Ultimately, Pascal’s wager as it is often formulated fails because it doesn’t address probability or evidence in any legitimate sense.  For instance, we can be relatively certain that not showing up to work or calling the boss with wild tales about homicidal unicorns would lead to the loss of one’s job.  However, there is absolutely no evidence to suggest that any such unicorns exist, that there exists a mechanism by which a fart could sustain a life indefinitely and cause untold suffering (most of the suffering from farts is not untold, but quite told),  or that farts can indeed be rainbow-colored.  When we make decisions, we don’t just consider the consequences that could potentially result from every possibility.  We also consider how probable those possibilities are to begin with.  So while the fear of infinite punishment from unicorn farts is certainly very great, it is decidedly counteracted by the almost infinite improbability of such a thing even existing.  We can’t just assess consequences in the absence of any evidence.
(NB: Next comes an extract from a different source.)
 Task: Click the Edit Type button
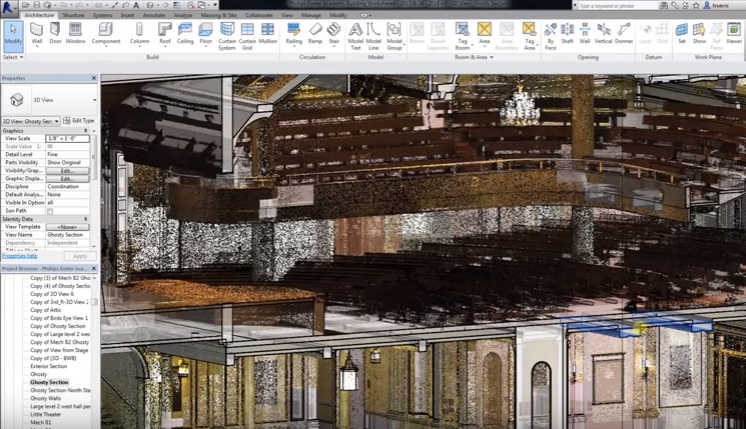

With God, there is much similarity to these unicorns.  We have much reason to find God’s existence improbable based upon his rather odd qualities (moral perfection combined with omnipotence and having rather exagerrated anger toward trees), as well as the lacking evidence of his existence.  Of course, Pascal originally formulated his argument based upon the presumption that God’s existence could not be assessed by observational evidence, and that is precisely the major point where his argument falls to pieces.

Because evidence is not necessary to make decisions in Pascal’s scheme, one could formulate any possibility and would be forced to take it seriously solely on the merits of the seriousness of its consequences, and not the likelihood of the consequences actually existing.  We could conceive of Gods who reward skeptical thinking, who punish those who believe in Jesus, who give candy canes to child rapists, and so on and so forth.  There is no longer any reason to privilege a Judeo-Christian deity as the default and do our calculations with such a conception as our basis.  We may as well make room for the flying spaghetti monster and rainbow-farting unicorns if we need not concern ourselves with that pesky thing called evidence.
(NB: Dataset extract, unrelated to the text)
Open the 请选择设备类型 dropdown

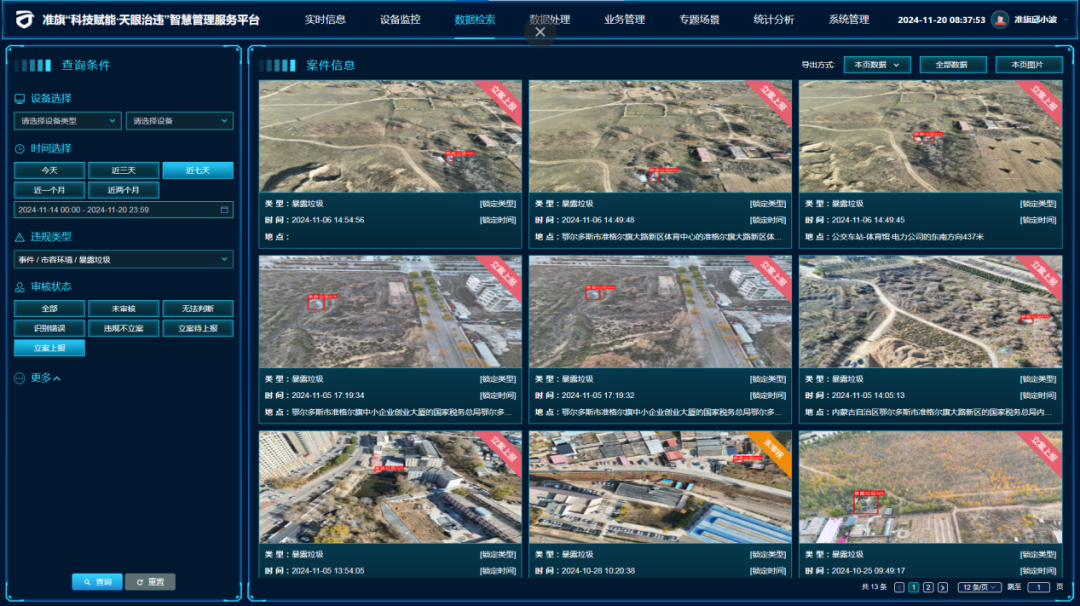(x=68, y=121)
Clearly, though, a role for evidence is ever-present in such calculations, and that explains why theists don’t fear farting unicorns when they go to work.  The lacking evidence outweighs even an appeal to infinite punishment, because those appeals to infinite punishment are just one possibility among an infinite array of possibilities, and we no longer have any basis to assume just one possibility should we forego evidence.  In the end, Pascal’s wager is the wager of one in a dark, empty room who possesses neither the senses of sight, hearing, taste, touch, nor smell.  Thankfully, though, we do possess senses and our universe is not a dark, empty room, and we can incorporate evidence and prior probability into our calculations and decisions instead of stumbling about in the endless dark, fearing unicorns and Yahweh alike, and trembling at the awful fate awaiting trees and shrubs that should offend these wrathful entities.